HTC Touch Diamond Review
The first one of the two anticipated touch phones from HTC to be introduced this year is almost ready for prime time. The usual reviewers from WSJ and other media have played with it and written reviews. The HTC touch diamond phone has its own software running on top of windows mobile OS and so the interface hides most of the windows menus. According to this review HTC has made a good attempt of improving windows usability items but it falls short in comparison to iPhone, its main competitor. Ultimately the buyers will decide when the phone is in the market. This is at a time when growth in smart-phone sales has slowed, hurt by the weakening economy and slowing consumer demand.
Taiwan-based HTC started out in 1998 as a maker and designer of mobile devices for other companies. A year ago, HTC launched the first device under its own name in the U.S., and now, Sprint, AT&T and T-Mobile sell HTC-branded devices. The Diamond incorporates HTC software, as well as software from Sprint, MobiTV, TeleNav and others. But it isn’t a stretch to imagine HTC trying to create a fully end-to-end model (hardware and all software) in the future.

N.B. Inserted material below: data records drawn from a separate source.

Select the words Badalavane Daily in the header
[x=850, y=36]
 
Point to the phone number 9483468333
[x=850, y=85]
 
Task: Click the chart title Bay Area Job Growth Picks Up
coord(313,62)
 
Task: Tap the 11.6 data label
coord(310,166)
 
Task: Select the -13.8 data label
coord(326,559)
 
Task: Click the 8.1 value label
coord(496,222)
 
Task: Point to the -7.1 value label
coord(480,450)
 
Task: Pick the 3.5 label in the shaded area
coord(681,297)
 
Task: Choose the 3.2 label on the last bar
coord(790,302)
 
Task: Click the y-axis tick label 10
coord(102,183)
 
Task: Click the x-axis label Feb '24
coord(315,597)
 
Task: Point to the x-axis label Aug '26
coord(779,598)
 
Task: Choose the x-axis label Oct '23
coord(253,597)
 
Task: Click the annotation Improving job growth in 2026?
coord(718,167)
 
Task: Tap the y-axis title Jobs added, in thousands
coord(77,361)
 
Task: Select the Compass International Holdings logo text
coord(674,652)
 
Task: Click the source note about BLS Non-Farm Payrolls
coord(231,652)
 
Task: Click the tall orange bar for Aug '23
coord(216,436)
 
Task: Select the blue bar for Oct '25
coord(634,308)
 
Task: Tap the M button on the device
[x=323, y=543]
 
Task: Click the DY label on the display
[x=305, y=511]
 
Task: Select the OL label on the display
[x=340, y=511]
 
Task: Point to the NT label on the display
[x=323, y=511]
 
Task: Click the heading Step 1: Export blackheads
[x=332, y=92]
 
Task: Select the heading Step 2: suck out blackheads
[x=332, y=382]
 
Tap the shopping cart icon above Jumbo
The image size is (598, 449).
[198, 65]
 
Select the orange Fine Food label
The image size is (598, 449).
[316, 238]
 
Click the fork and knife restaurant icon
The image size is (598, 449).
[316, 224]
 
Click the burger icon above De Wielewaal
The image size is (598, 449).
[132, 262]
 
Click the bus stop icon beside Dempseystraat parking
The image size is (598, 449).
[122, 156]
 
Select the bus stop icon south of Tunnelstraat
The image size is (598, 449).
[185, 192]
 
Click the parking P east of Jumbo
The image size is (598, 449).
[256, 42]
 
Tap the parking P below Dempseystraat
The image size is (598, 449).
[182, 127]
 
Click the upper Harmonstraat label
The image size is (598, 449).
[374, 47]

The Diamond has a touch screen, but it’s smaller than Apple’s iPhone — 2.8 versus 3.5 inches. This screen lacks the iPhone’s multitouch functionality, and its smaller size robs space used for touch gestures like flicking or scrolling with a finger. Yet like the iPhone, it relies solely on an on-screen keyboard for all text entries. Even with the Diamond’s stylus, the keyboard felt small and cramped. Using just your fingertips was next to impossible.
Despite its handsome TouchFLO 3D software and animated icons like photos that flip from one to the next with a flick of finger, this device failed to disguise the frustrating interface of Windows Mobile often enough for my taste.